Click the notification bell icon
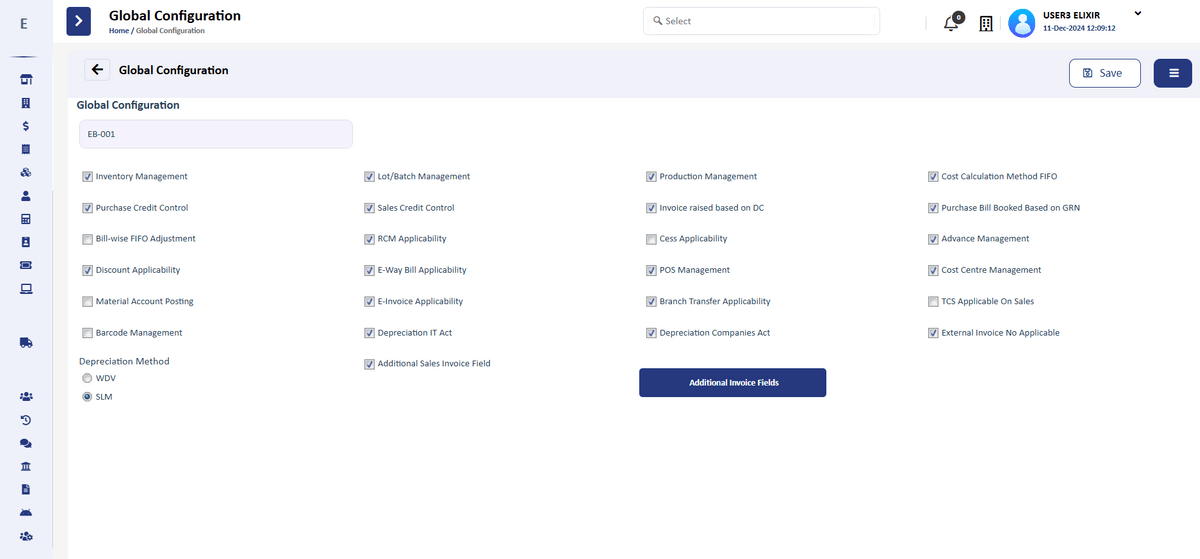The image size is (1200, 559). tap(951, 23)
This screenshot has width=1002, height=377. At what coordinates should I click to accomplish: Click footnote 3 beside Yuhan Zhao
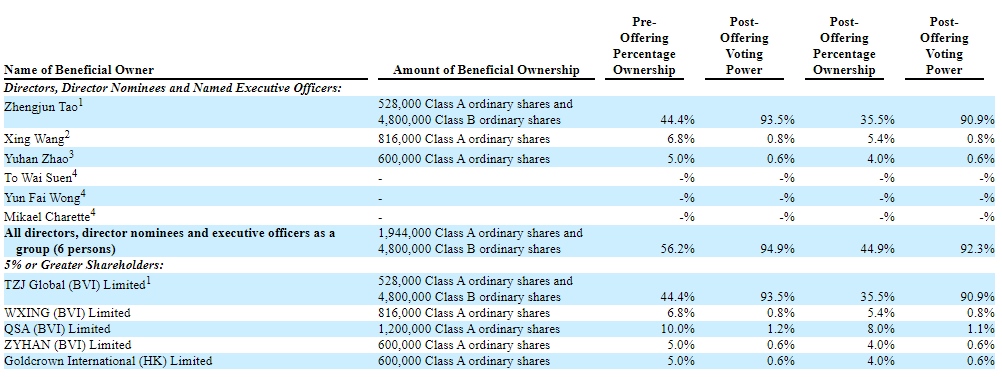tap(72, 153)
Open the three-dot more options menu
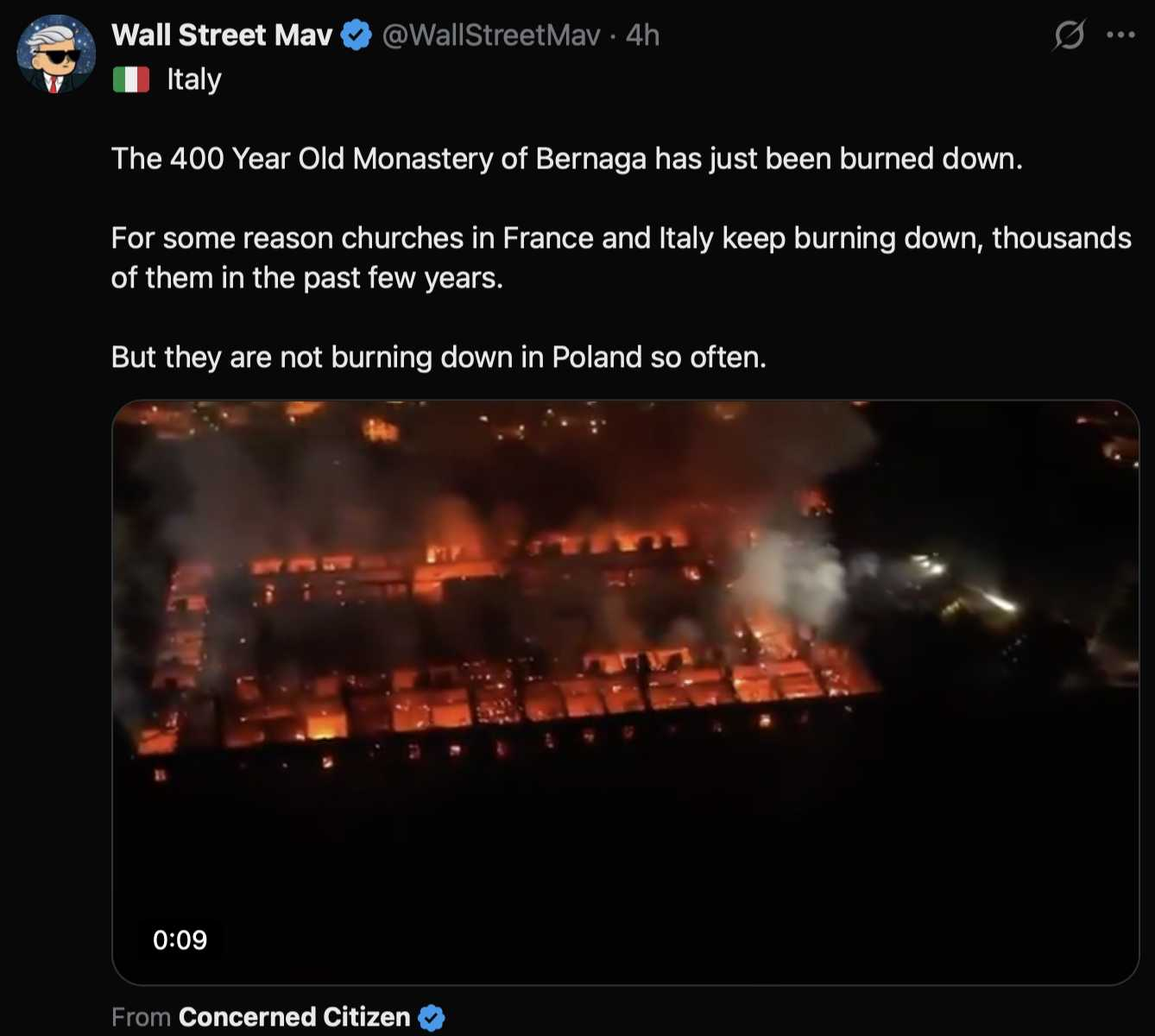Image resolution: width=1155 pixels, height=1036 pixels. (x=1120, y=35)
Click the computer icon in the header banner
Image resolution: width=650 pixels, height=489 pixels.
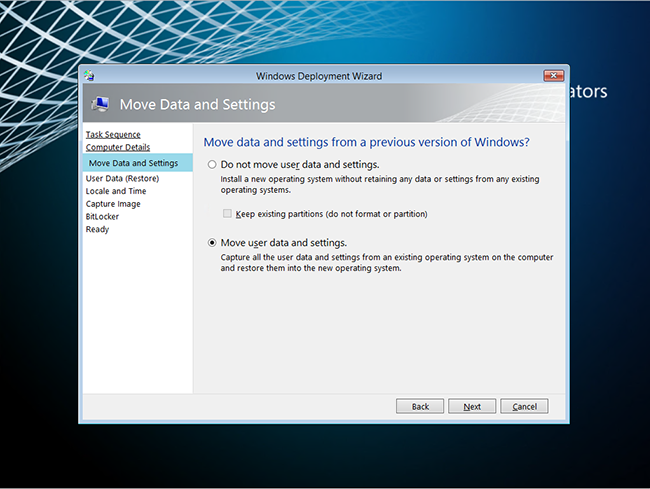(x=100, y=104)
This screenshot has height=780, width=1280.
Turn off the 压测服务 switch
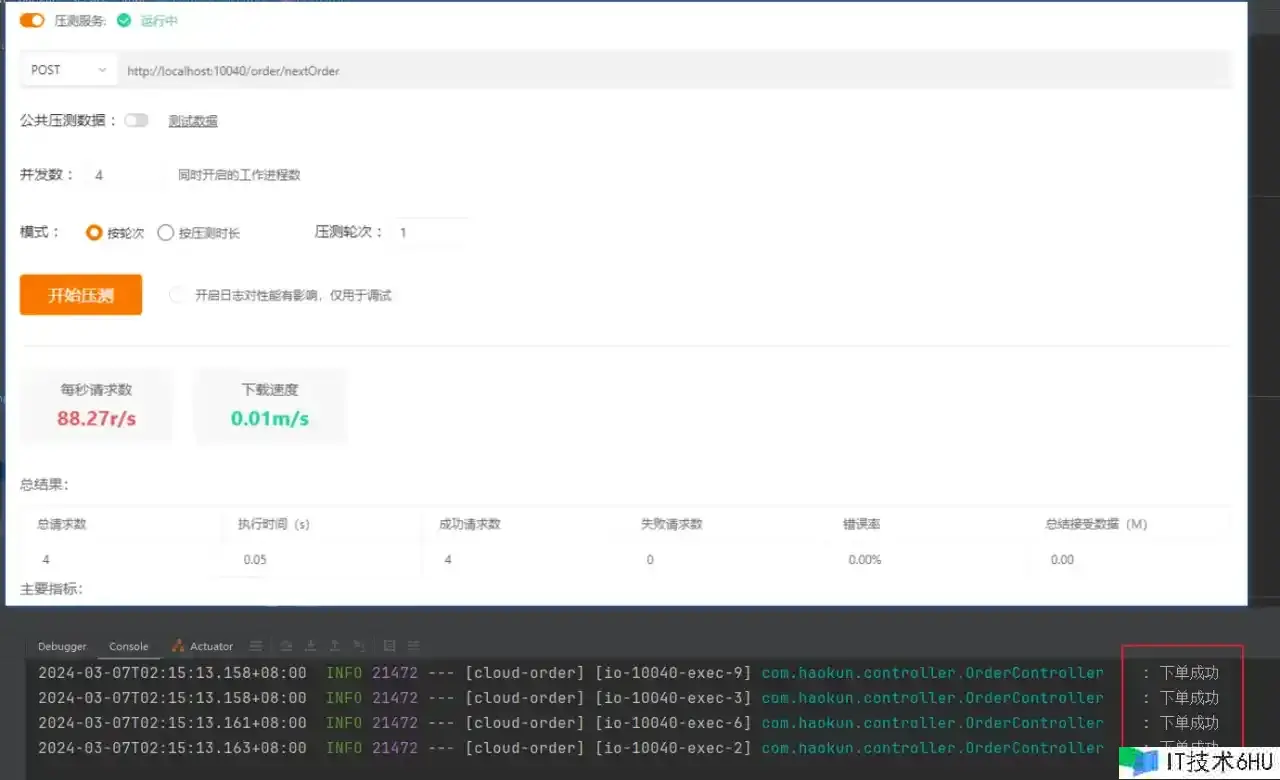pyautogui.click(x=32, y=20)
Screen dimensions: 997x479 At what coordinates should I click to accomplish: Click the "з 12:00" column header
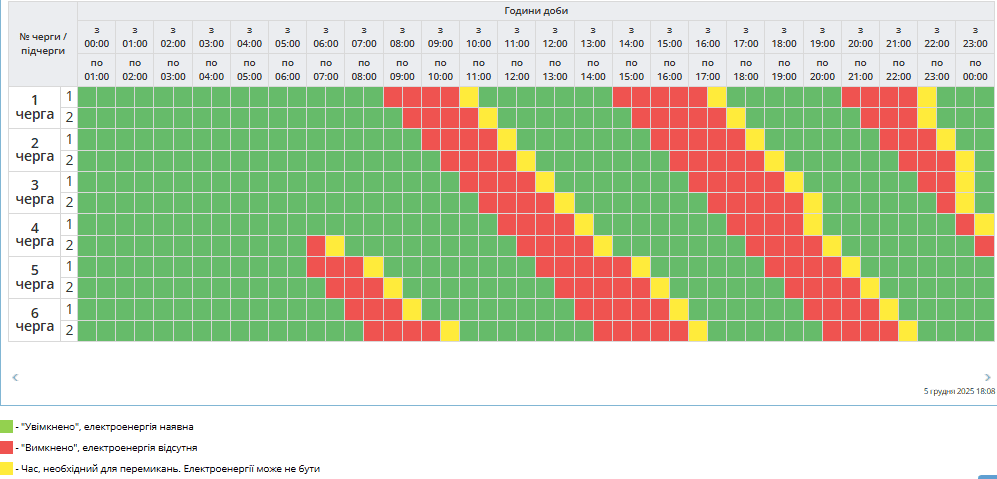point(555,37)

TASK: Each entry should come back exactly as written, with its pictures omitted.

EXERCISE ANSWER:
Click the notification bell icon
The image size is (1200, 559). tap(951, 23)
This screenshot has width=1002, height=377. At what coordinates should I click to accomplish: Click footnote 3 beside Yuhan Zhao
tap(72, 153)
Open the three-dot more options menu
Image resolution: width=1155 pixels, height=1036 pixels. (x=1120, y=35)
Click the computer icon in the header banner
Image resolution: width=650 pixels, height=489 pixels.
(x=100, y=104)
This screenshot has height=780, width=1280.
Turn off the 压测服务 switch
pyautogui.click(x=32, y=20)
Screen dimensions: 997x479 At what coordinates should I click to accomplish: Click the "з 12:00" column header
point(555,37)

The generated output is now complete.